My existing resources are something like:
/consultant
<– Details of each sales consultant/payment
<– transactions of moneys received from customers/customer
<– Details of customers in the file/order
<– Something that translates into an invoice, refers to a sales consultant and to a customer, as well as other things, eg what service and goods were sold on that order
What will be my batch initiating URI? I’m thinking either
/consultant?filter=have-made-sales&action=generate-commission-report
But it doesn’t feel right, so the other way would be to treat “batchjobs” as a virtual resource, eg
/batchjobs?jobname=consultants-comission
/batchjobs?jobname=email-invoices
Which allows me to return a job-id, which I can use in a subsequent GET to find out whether the job is done, eg
/batchjobs?jobid=123
Another resource which isn’t a resource is what to do about Reports. These are quite similar to Batch. When the client requests that a report be generated, the service should return OK 200 and a few minutes later the PDF report should sit in the requestor’s email inbox. In this case I may name my URIs as follow:
/reports?report=sales-for-the-month
/reports?report=accounts-outstanding
Or is there a better, more acceptable alternative?
It seems the problem I’m facing is about Resource vs Operation. The issue is that batch operations affects many resources, so to be RESTFUL a client should GET all the resources’s state, perform the batch, then PUT the updated state for each and every resource. There is a performance issue, particularly since the internet introduce unacceptable latency, and as result a risk to data integrity (race conditions – PUT should be idempotent) There is little to prevent another client from PUT’ing something else to one of the affected resources while the batch is being processed, or even immediately after, so undoing the batch work for once specific resource. Locking resources seems to be unRESTful. So how does one do this?

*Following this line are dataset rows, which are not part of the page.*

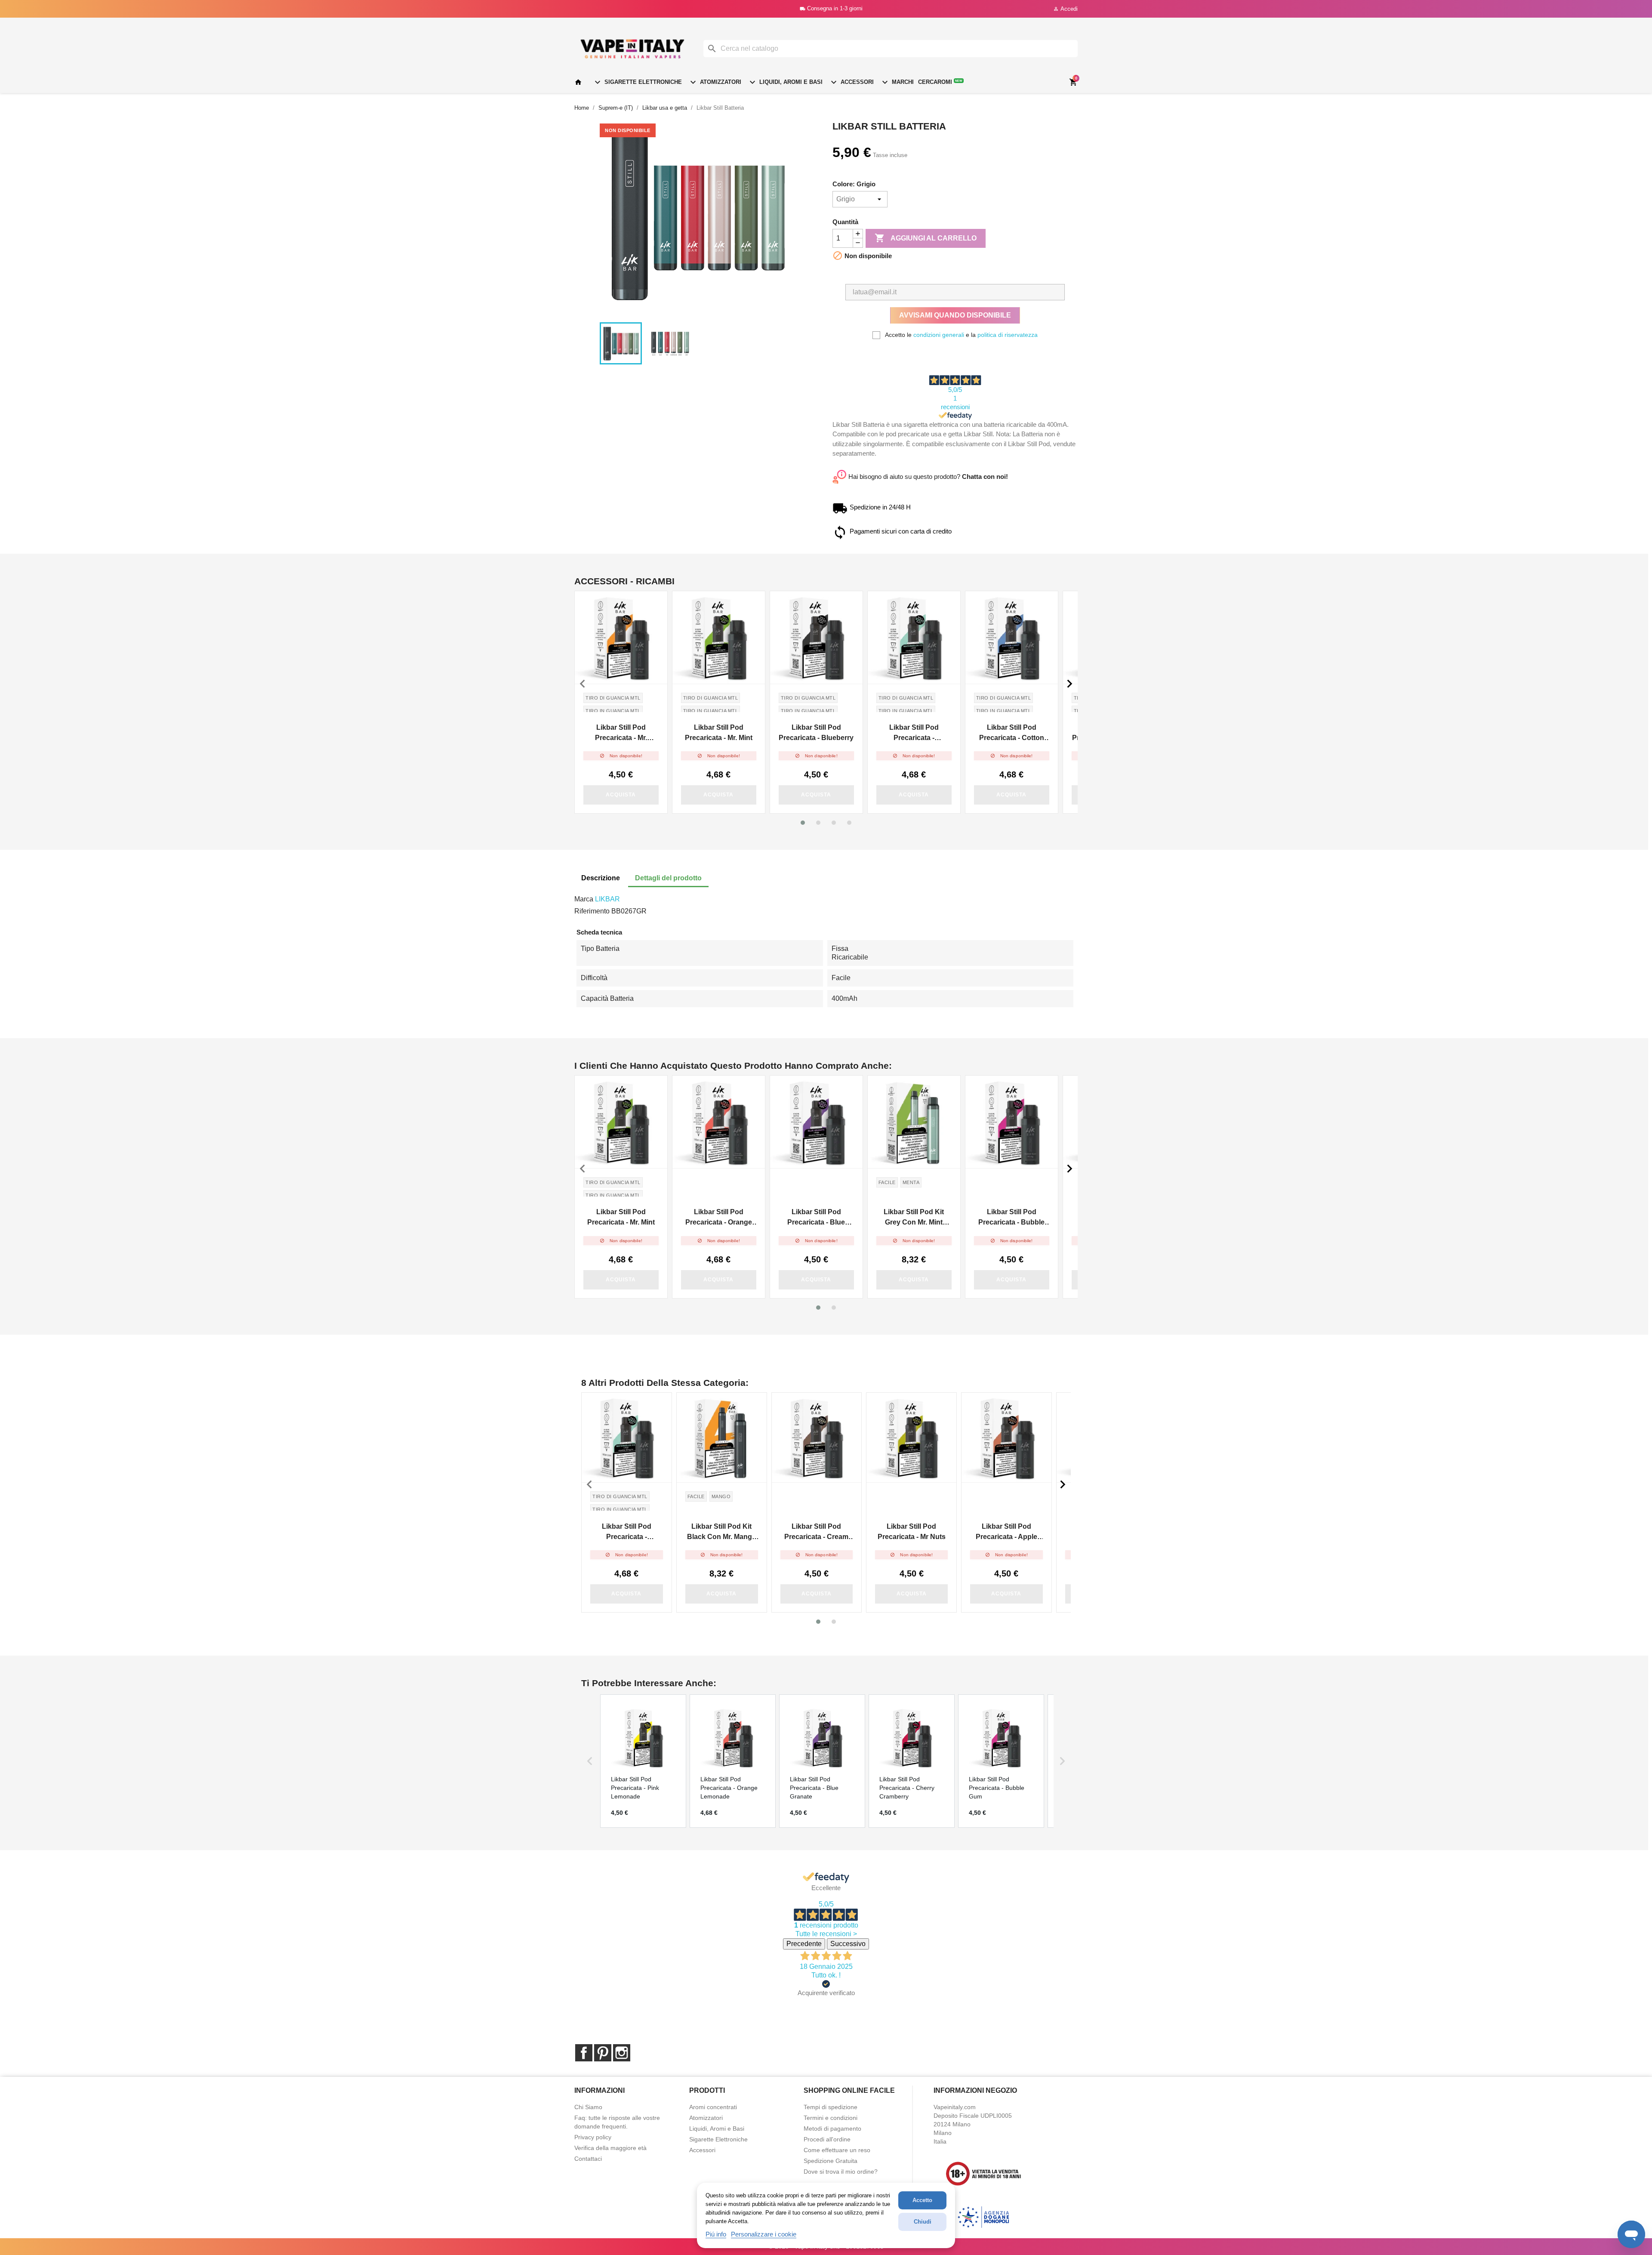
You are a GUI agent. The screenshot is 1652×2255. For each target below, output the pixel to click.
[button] (803, 822)
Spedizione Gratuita (830, 2160)
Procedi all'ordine (827, 2139)
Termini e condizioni (830, 2117)
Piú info (716, 2234)
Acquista (621, 795)
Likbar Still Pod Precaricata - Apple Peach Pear (1006, 1532)
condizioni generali (938, 334)
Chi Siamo (588, 2107)
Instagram (621, 2052)
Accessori (851, 82)
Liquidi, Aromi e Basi (785, 82)
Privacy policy (592, 2137)
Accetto (922, 2200)
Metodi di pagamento (832, 2128)
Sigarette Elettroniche (637, 82)
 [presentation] (582, 684)
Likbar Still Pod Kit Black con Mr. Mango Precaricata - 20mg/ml (721, 1532)
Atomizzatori (714, 82)
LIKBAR (607, 899)
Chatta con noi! (985, 476)
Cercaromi (940, 82)
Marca (583, 899)
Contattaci (588, 2158)
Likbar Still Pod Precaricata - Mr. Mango (621, 733)
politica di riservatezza (1007, 334)
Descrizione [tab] (600, 878)
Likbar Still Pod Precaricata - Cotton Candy (1011, 733)
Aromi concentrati (713, 2107)
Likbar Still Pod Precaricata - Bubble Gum (1011, 1218)
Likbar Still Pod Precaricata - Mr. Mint (718, 732)
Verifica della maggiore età (610, 2147)
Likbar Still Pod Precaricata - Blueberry (816, 732)
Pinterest (602, 2052)
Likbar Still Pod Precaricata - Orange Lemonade (718, 1218)
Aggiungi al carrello (926, 238)
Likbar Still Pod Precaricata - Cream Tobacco (816, 1532)
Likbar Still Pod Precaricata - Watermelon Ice (914, 733)
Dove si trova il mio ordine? (841, 2171)
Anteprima (621, 637)
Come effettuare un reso (837, 2150)
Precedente (804, 1943)
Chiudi (922, 2221)
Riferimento (592, 911)
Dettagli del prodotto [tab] (668, 878)
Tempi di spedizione (830, 2107)
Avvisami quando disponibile (955, 315)
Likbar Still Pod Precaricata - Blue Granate (816, 1218)
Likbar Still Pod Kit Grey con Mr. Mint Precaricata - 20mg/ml (914, 1218)
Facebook (583, 2052)
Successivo (848, 1943)
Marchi (897, 82)
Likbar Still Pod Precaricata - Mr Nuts (912, 1531)
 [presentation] (1069, 684)
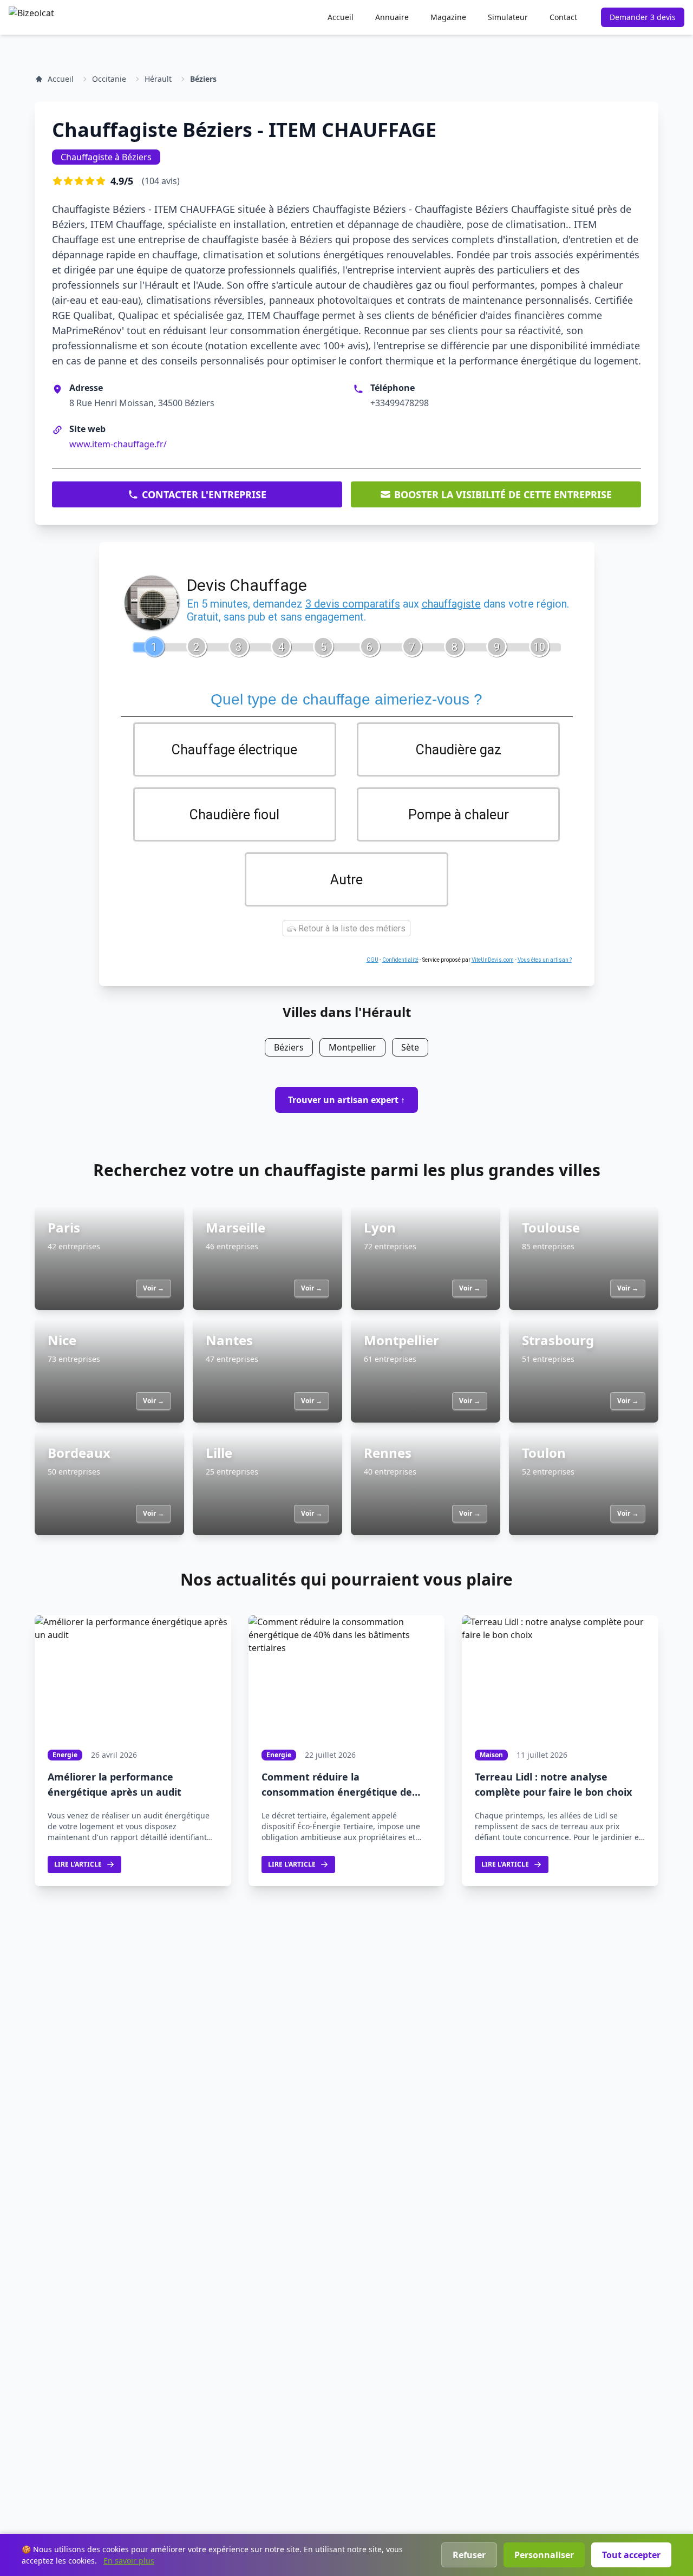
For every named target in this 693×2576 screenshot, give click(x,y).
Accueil (341, 17)
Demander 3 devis (643, 17)
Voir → (153, 1288)
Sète (410, 1047)
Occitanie (109, 79)
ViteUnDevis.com (493, 960)
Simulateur (508, 17)
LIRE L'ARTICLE (78, 1864)
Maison (491, 1754)
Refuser (469, 2555)
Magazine (448, 17)
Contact (563, 17)
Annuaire (392, 17)
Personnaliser (544, 2555)
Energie (65, 1754)
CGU (372, 960)
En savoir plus (128, 2560)
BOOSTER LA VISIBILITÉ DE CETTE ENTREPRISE (503, 494)
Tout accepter (631, 2555)
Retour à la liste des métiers (351, 928)
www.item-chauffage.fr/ (118, 444)
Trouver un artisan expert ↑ (346, 1100)
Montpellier (352, 1047)
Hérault (158, 79)
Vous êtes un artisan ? (545, 960)
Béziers (203, 79)
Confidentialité (400, 960)
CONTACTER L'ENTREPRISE (204, 494)
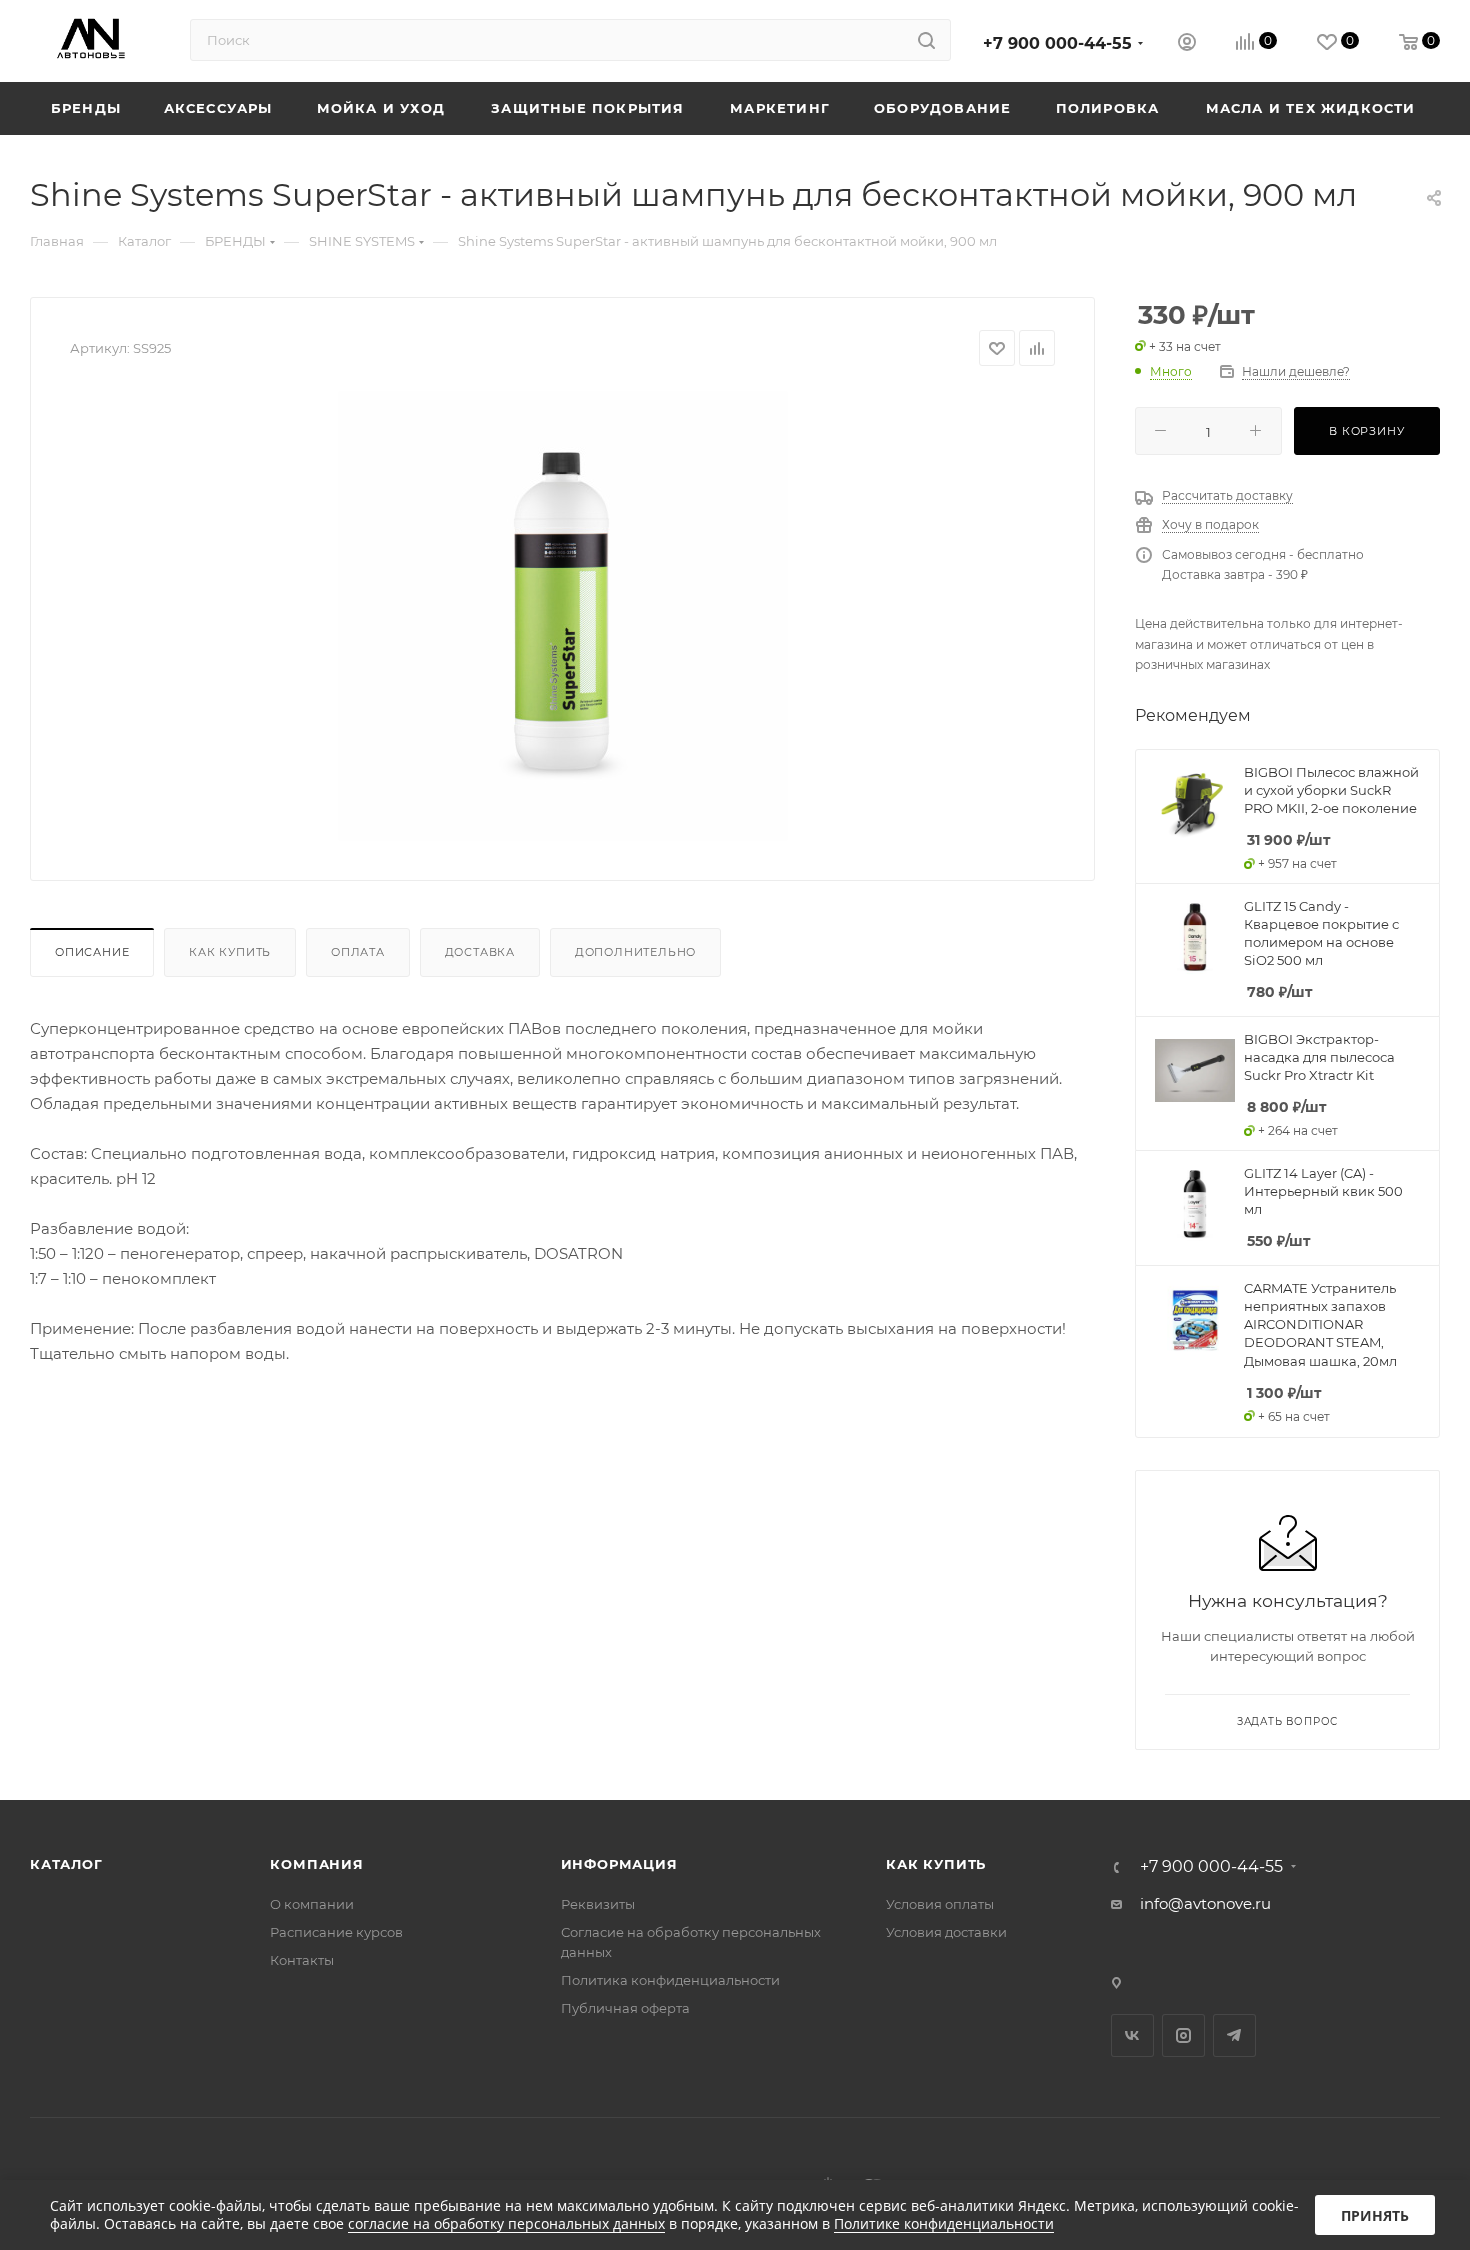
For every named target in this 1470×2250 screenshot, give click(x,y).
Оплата (358, 952)
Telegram (1234, 2035)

You could POST /salesreport
with { "start" : <START>, "end": <END> }
.
That would give you a 201 Created, Location: /salesreport/<ID>
When you first GET
it will be { "start" : <START>, "end": <END>, "status": "pending", "progress": <PROGRESS> }
(consider using cache directives to limit client polling rate).
You can use DELETE
to abort a report generation while it is underway.
Batch jobs related to a specific resource type could be nested accordingly, i.e. the URL could be /order/salesreport
or /consultant/commission/
or whatever.
I don’t think it is wise to expose long running operations through an API anyway, but that’s a whole different story.